Ironisnya, produk-produk seperti ini sering kali lolos dari pengawasan ketat lembaga terkait dan bebas dipasarkan. Fakta ini menjadi sorotan, sebab negara memiliki tanggung jawab penuh dalam memastikan setiap produk yang beredar di masyarakat, khususnya yang menyasar anak-anak, aman dan bebas dari bahan berbahaya. Namun, lemahnya pengawasan dan kontrol kualitas menyebabkan produk-produk yang rentan membahayakan kesehatan anak-anak ini tetap beredar, menunjukkan bahwa negara masih lengah dan kurang bertanggung jawab dalam melindungi konsumen anak-anak dari ancaman pangan berbahaya.

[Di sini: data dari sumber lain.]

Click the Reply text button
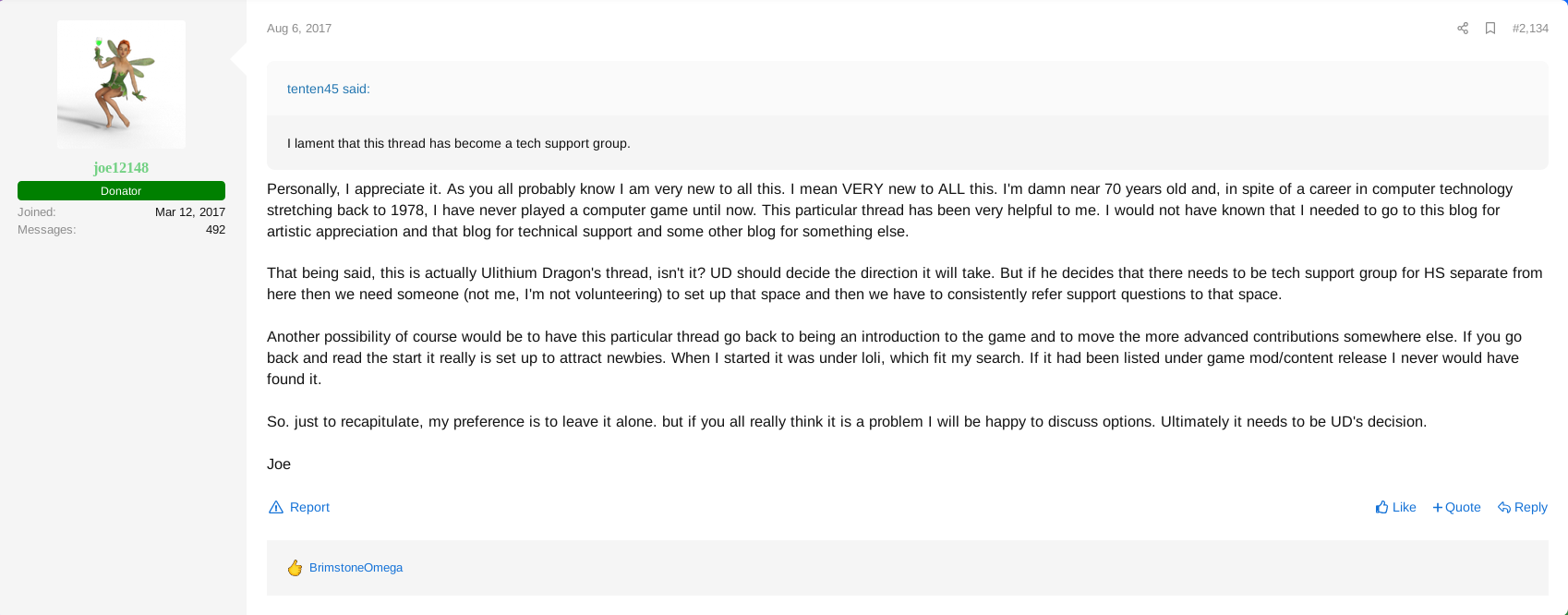The height and width of the screenshot is (615, 1568). (x=1530, y=507)
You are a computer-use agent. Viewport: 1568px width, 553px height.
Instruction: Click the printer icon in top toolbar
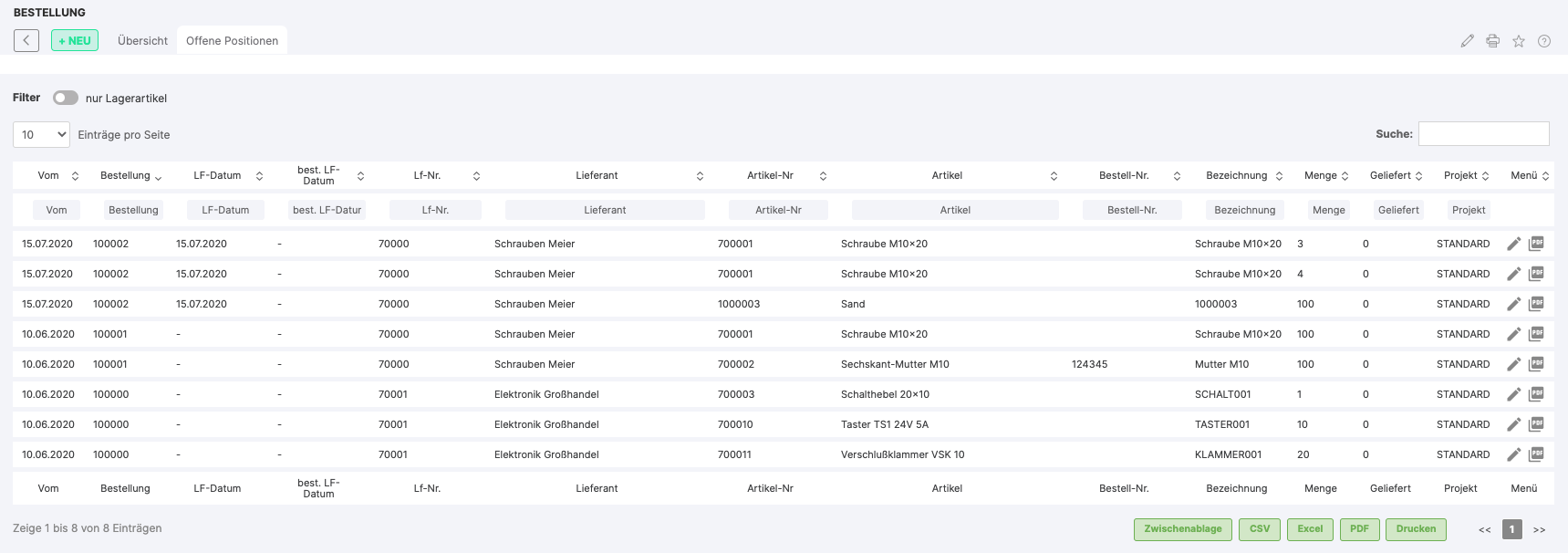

 1. Sistem Sekuler Kapitalisme Mengikis Tanggung Jawab Negara
Dalam sistem sekuler kapitalisme yang dianut sebagian besar negara saat ini, peran negara cenderung terbatas pada regulasi tanpa ikut serta dalam penjaminan penuh atas keamanan pangan. Saat kasus-kasus keracunan pangan atau obat terjadi, pihak yang ditindak hanyalah produsen atau distributor, tanpa adanya konsekuensi bagi pihak pengawas yang gagal menjalankan tugasnya dengan baik. Pada kasus keracunan latiao misalnya, negara seharusnya mampu mengendalikan dan mengawasi setiap tahap mulai dari impor, produksi, hingga distribusinya. Meski latiao diproduksi oleh industri swasta, negara memiliki tanggung jawab mutlak dalam memastikan bahwa setiap produk yang beredar di masyarakat memenuhi standar keamanan.
Ironisnya, alih-alih menjalankan fungsi ini secara penuh, pejabat sering kali justru menghindari tanggung jawab. Padahal, sudah menjadi kewajiban negara untuk melakukan kontrol ketat demi menjamin keamanan kesehatan masyarakat, terutama bagi anak-anak yang rentan terhadap dampak buruk produk pangan tidak aman. Jika tidak, ini adalah bentuk kelalaian negara yang secara terang-terangan menyepelekan kesehatan generasi mudanya.
2. Kelemahan Sistem Pengawasan yang Berulang
Pengawasan terhadap pangan anak di Indonesia masih jauh dari memadai. Meski BPOM dan Kementerian Kesehatan memiliki kewenangan penuh dalam pengawasan dan uji kelayakan, pelaksanaannya di lapangan sering kali tidak optimal. Akibatnya, produk-produk berbahaya seperti permen atau camilan berwarna menarik namun berpotensi beracun, lolos dari pengawasan dan masuk ke pasaran. Sistem ini menunjukkan betapa lemahnya pengawasan dan betapa seringnya pemerintah kecolongan.
Selain itu, lemahnya penindakan terhadap pelanggar di industri makanan semakin memperburuk situasi. Sanksi yang diterapkan sering kali tidak cukup kuat untuk memberi efek jera. Produsen-produsen nakal kerap mengulangi kesalahan yang sama, karena mereka tahu bahwa hukuman yang diterima masih sebanding dengan keuntungan yang mereka peroleh dari penjualan produk berbahaya ini. Kondisi ini memperlihatkan bahwa negara tidak serius dalam melindungi anak-anak dari ancaman pangan berbahaya.
3. Sistem Islam sebagai Solusi Riayah (Perlindungan) yang Menyeluruh
Sistem Islam memberikan solusi yang berbeda dan lebih holistik dalam menangani masalah ini. Dalam pandangan Islam, setiap pemimpin adalah pengurus yang bertanggung jawab atas rakyat yang dipimpinnya. Negara memiliki kewajiban penuh untuk menjamin keamanan setiap produk pangan yang beredar, termasuk produk untuk anak-anak. Rasulullah bersabda: "Ketahuilah setiap kalian adalah pemimpin dan setiap kalian akan dimintai pertanggungjawabannya atas yang dipimpin" (HR. Bukhari No. 6605). Dengan kata lain, penguasa tidak hanya sebagai pengatur, tetapi juga sebagai pelayan dan pelindung masyarakat.